Senza considerare che l'educazione ai media presenta vantaggi nell'istruzione per coloro che la scuola italiana volutamente dimentica, ovvero i disabili, gli alunni con disturbi dell'apprendimento, gli alunni con problematiche sociali. Il sospetto è che l'autore parli di una scuola d'élite, per coloro che i media già li sanno usare e devono allora raggiungere l'eccellenza altrove. Peccato che la scuola debba insegnare anche a coloro che, privi di qualsiasi formazione critica, sono le vittime più facili per i tranelli della rete: non basterà ignorare il problema per risolverlo. Così audiolibri, lavagne interattive, slides, ricostruzioni in tre dimensioni, mappe concettuali, testi interattivi e multimediali, ipertesti, linee del tempo, tutti questi strumenti possono facilitare il raggiungimento di livelli di apprendimento più alti per coloro i quali non riusciamo a raggiungere con la semplice lezione frontale e la lettura del libro cartaceo, strumenti utilissimi e da integrare con le nuove tecnologie, ma che, ne abbiamo ogni giorno testimonianza, hanno reso la scuola italiana semplicemente lo strumento per mantenere i ricchi e i colti sempre più ricchi e sempre più colti, i poveri e gli ignoranti sempre più poveri e sempre più ignoranti.

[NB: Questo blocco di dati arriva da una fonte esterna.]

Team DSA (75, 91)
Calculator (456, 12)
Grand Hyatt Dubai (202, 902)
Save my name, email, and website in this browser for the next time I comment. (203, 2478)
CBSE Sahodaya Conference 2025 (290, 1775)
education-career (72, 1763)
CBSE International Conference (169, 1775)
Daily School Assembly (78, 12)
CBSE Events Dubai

Concludiamo sulla nebulosa, per il giornalista, definizione di lettura digitale. L'articolo la sminuisce semplicemente ad un "mi piace" su un social network. Certo una maniera efficace per nascondere una visione, questa sì ideologica ed elitaria, di chi non si macchia e non si sporca nel confronto pubblico di un'arena virtuale come possono essere i social network, di chi pensa che una lettura che intreccia testi, delinea inferenze, insomma propone un tracciato critico e di confronto come un pericolo, di chi pensa ad una società e ad una cultura orizzontale anziché verticale come un rischio per le gerarchie costituite, una cultura costruita dal basso anziché imposta dall'alto come una pericolosa utopia. Insomma, una visione che nasce da una ideologia ben precisa, conservatrice e mascherata dal perbenismo. Un formidabile strumento per chi non vuole cambiare le cose, non sente il bisogno di mostrare i limiti della propria cultura per superarli, di chi insomma con questa Italia senza una scala mobile sociale ci è andato, ci va e ci andrà a nozze.